In the years since, TAVR, also referred to as transcatheter aortic valve implantation, or TAVI, has moved from a curiosity that drew excited crowds to become the standard of care for patients with symptomatic heart disease due to severe native calcific aortic stenosis. Procedural expertise and equipment have markedly improved; subsequent clinical trials have validated the clinical use of TAVR in a variety of patient settings.

Today, TAVR is becoming the procedure of choice over surgical AVR for patients and many clinicians. Demand has continued to rise as more trial data affirm its safety and efficacy in new patient groups. Globally, TAVR procedures are expected to exceed 300,000 per year by 2025.

“In the beginning, TAVR was more like a surgical case with an anesthesiologist,” Cardiology Today Editorial Board Member Dipti Itchhaporia, MD, FACC, FESC, immediate past president of the American College of Cardiology; the Eric & Sheila Samson Endowed Chair in Cardiovascular Health and director of disease management for Jeffrey M. Carlton Heart and Vascular Institute at Hoag Memorial Hospital, Newport Beach, California; and assistant clinical professor of medicine at University of California, Irvine, said in an interview. “Now, we have improved to the point where there is conscious sedation, no monitoring lines, 23-hour stays and same-day discharge. The prevalence of permanent pacemaker implantation has fallen from 15% down to 5% to 7% or even lower. Stroke risk is reduced due to more flexible, lower-profile devices. We have worked at better case selection. Now, the technique is being applied to all comers, including patients with bicuspid valves.”

The rapid evolution of TAVR was driven in no small part by key collaborations from stakeholders that included industry and FDA, setting a precedent for data collection and allowing for expanded indications based in part on registry data, according to Cardiology Today Editorial Board Member David R. Holmes Jr., MD, professor of medicine at the Mayo Clinic College of Medicine and a consultant in the division of cardiovascular diseases and the department of internal medicine at Mayo Clinic in Rochester, Minnesota. At the same time, technology enhancements allowed for simplification of the procedure and a striking reduction in complications, he said.

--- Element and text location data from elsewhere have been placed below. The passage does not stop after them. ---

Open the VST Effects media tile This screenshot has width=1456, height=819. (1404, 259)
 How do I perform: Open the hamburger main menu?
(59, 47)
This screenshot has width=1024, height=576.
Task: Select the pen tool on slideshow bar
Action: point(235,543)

“We have taken TAVR from something people were always concerned about and always drew a crowd to a procedure that is performed at many centers in the U.S., with many patients sent home same day,” Holmes told Cardiology Today. “It has been a huge initiative, brought together and based upon the heart team, collaboration between the [Society of Thoracic Surgeons] and ACC, cardiac surgery and interventional cardiology. This was the result of everyone working together, bringing in other stakeholders to make this difference that has truly transformed medical care.”

The ‘beginning’ of the story

For decades, surgical AVR was the standard of care for patients with severe symptomatic aortic stenosis. Often, the prognosis was poor.

“Patients who were high risk for surgery often underwent operation with significant morbidity and mortality,” Howard C. Herrmann, MD, FACC, MSCAI, the John W. Bryfogle Professor of Cardiovascular Diseases in the Perelman School of Medicine at the University of Pennsylvania and health system director for interventional cardiology, told Cardiology Today. “Those patients who were considered inoperable or had prohibitive risk could be treated with balloon aortic valvuloplasty, with some short-term improvement in symptoms, but no improvement in survival. It was a palliative option.”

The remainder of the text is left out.